"L'incident" par Steph

 

La Barbare a prétendu nous donner des leçons de tolérance… J’en suis encore toute émue et… pas prête d’y refoutre les pieds !

Grâce à la Barbare, j’ai appris que le monde se partage en subtiles catégories : les lesbiennes non nées femmes, les lesbiennes non nées françaises, et donc pourquoi pas, si on pousse le raisonnement : les lesbiennes non nées lesbiennes ou nées par césarienne… tout tient à la naissance plutôt qu’à l’être et à son devenir. Bref, une série de petites boîtes où il faudrait se tenir bien rangées, bien divisées.
Pourtant, plus on se divise, plus on est petites et donc moins on a de voix. A force de s’éparpiller, on disparaît…
Sous des allures libertaires, cette association cache son sectarisme. Elle clame sa tolérance, son ouverture d’esprit et vire les gens qui la dérangent ! La Barbare serait-elle schizo ? Elle nie virer les transexuelles de chez elle et s’offusque à l’idée qu’on ait pu l’en soupçonner. Pourtant… le règlement (implicite mais que tout le monde est sensé connaître !) est clair : les « femmes non nées femmes » sont exclues.

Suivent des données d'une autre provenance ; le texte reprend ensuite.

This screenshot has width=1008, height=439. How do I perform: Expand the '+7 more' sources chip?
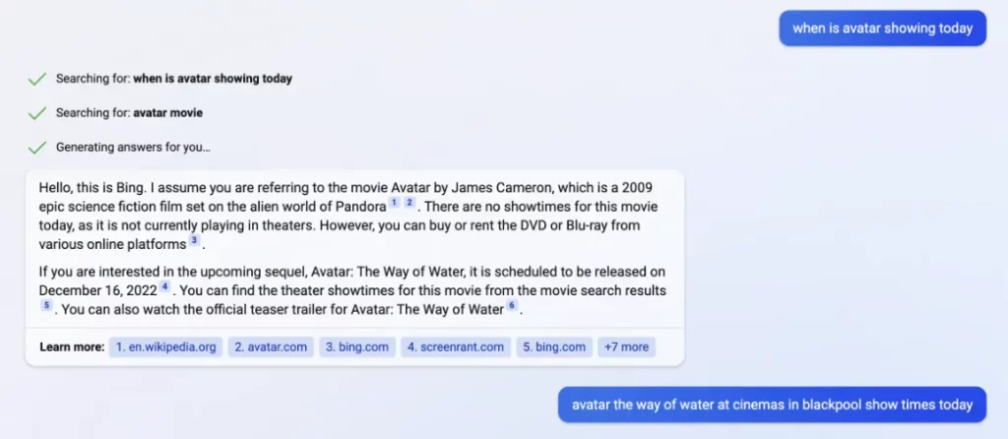(627, 347)
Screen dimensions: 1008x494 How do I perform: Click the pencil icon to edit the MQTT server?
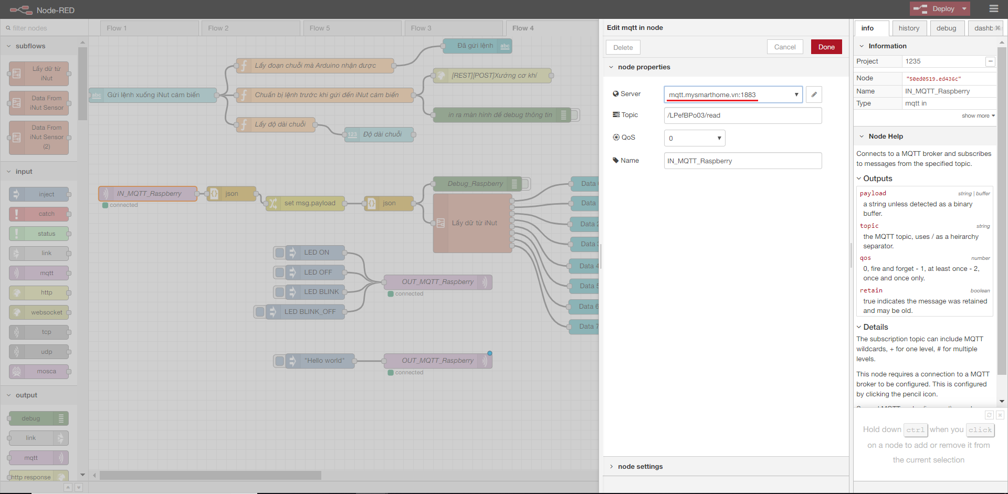pyautogui.click(x=814, y=94)
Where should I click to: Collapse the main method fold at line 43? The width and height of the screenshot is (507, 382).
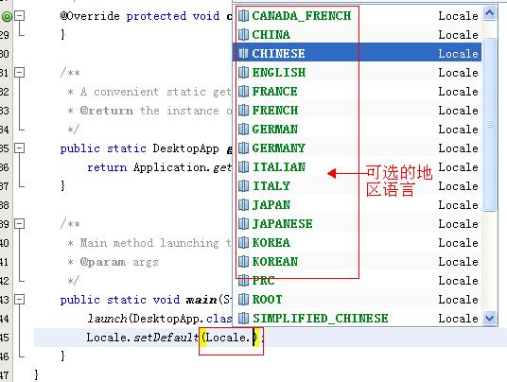coord(20,300)
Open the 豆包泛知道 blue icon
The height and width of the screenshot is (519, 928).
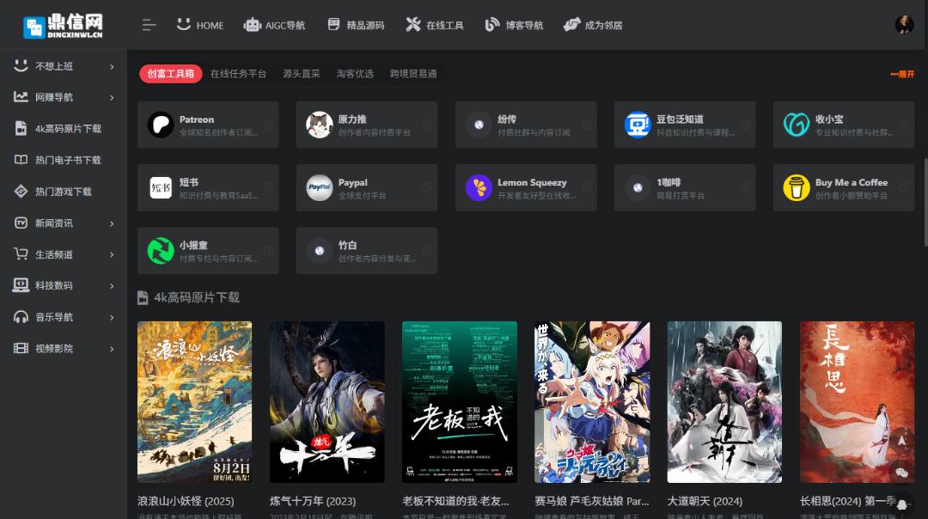tap(638, 125)
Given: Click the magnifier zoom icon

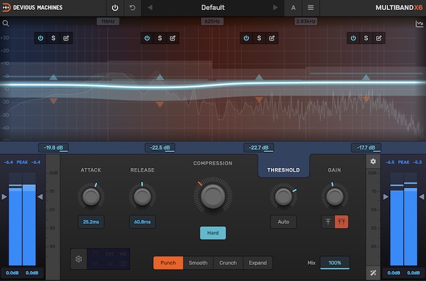Looking at the screenshot, I should click(x=5, y=23).
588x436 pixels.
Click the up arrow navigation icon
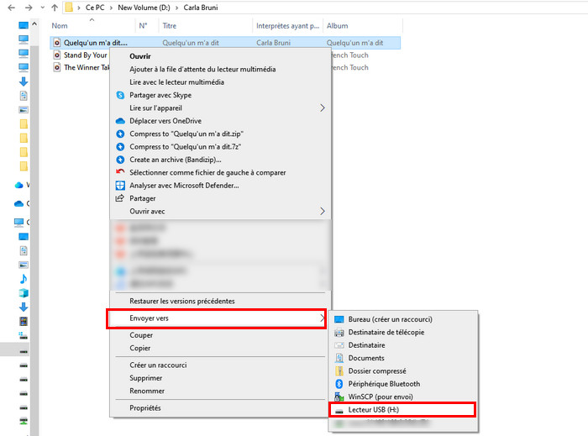click(x=54, y=8)
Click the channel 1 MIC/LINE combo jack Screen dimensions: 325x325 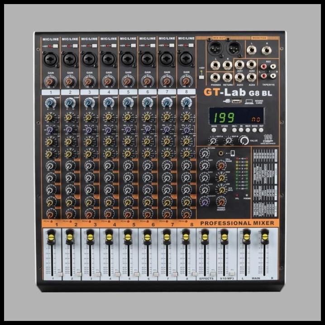pos(50,58)
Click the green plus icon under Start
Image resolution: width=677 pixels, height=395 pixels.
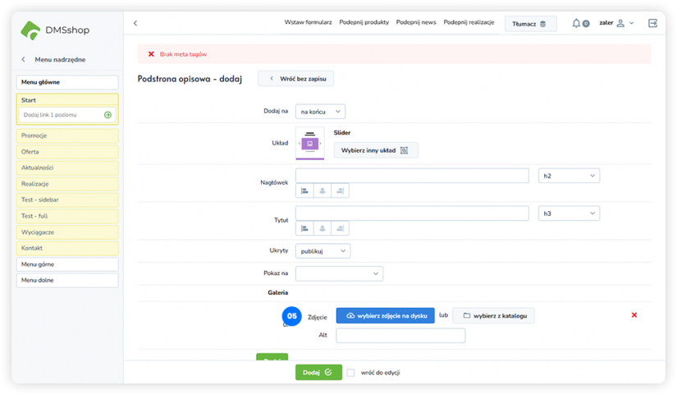click(107, 115)

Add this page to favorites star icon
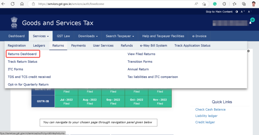pos(204,4)
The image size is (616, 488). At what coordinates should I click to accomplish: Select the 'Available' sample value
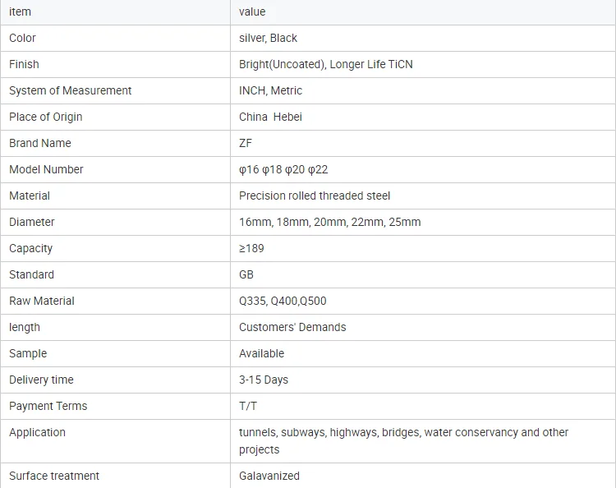pyautogui.click(x=261, y=353)
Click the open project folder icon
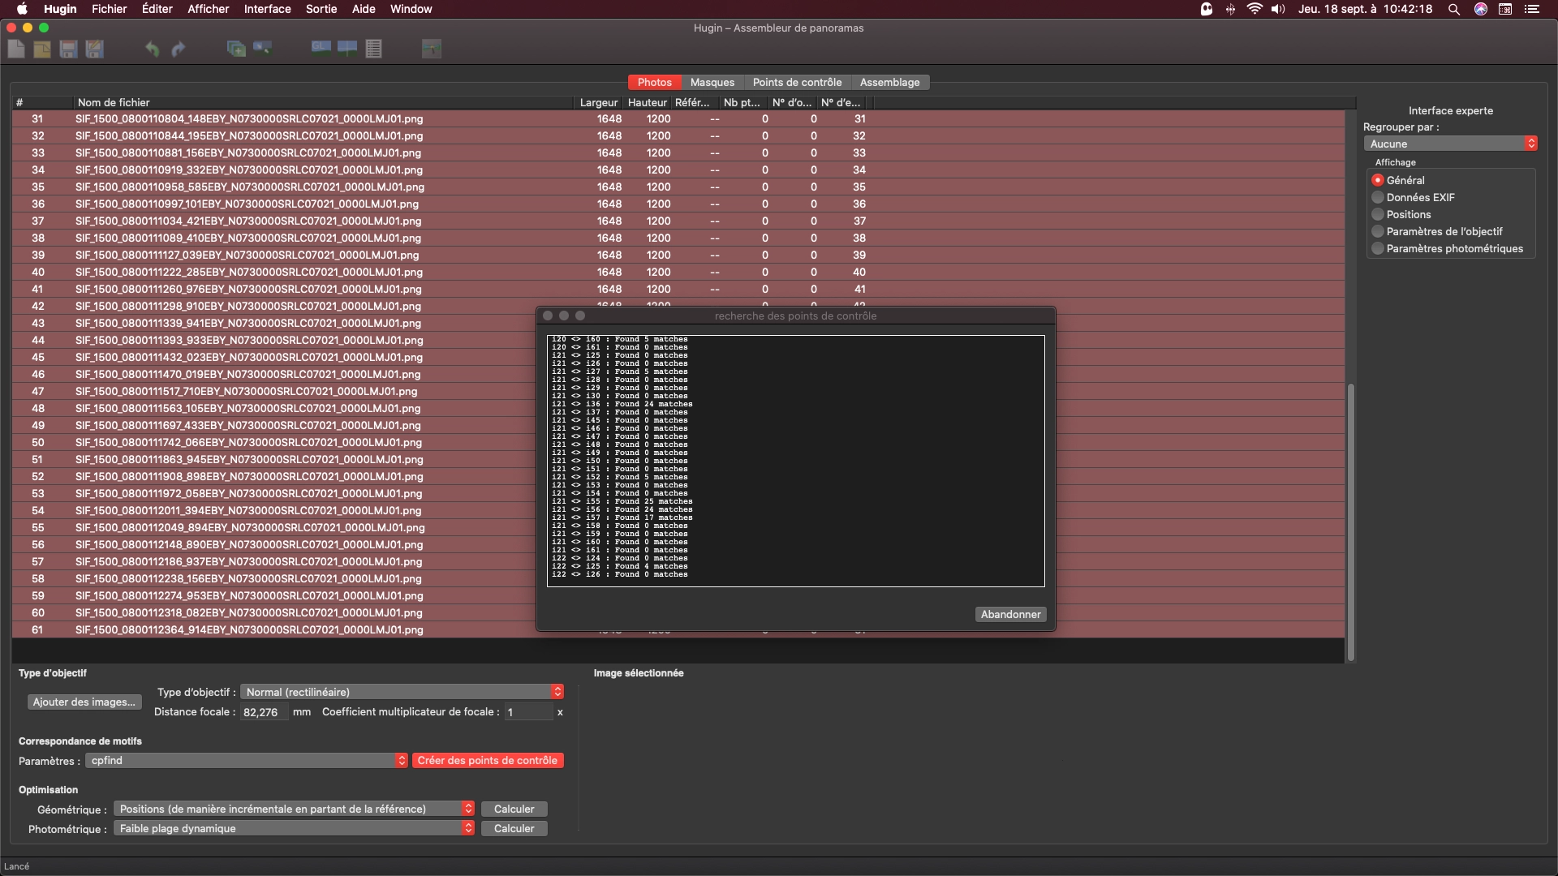Screen dimensions: 1558x876 click(42, 49)
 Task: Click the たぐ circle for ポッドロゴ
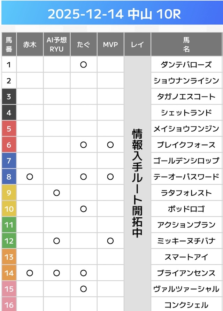(x=83, y=209)
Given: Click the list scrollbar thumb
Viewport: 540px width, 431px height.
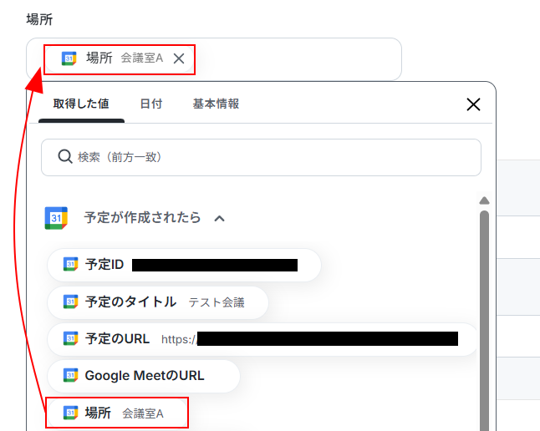Looking at the screenshot, I should [x=484, y=320].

Ces femmes ne subissent-elles pas le même sexisme que les autres femmes ? Toujours les renvoyer à un passé douloureux qu’elles aimeraient oublier : n’est-ce pas nier leur quotidien et leur signifier qu’elles ne sont pas comme les autres ?

La Barbare est d’une intolérable intolérance et recrée chez elle le même système d’exclusion que celui de la société patriarcale dont elle prétend remettre en question les mécanismes, les règles. Refusant la différence, elle rejette sans connaître.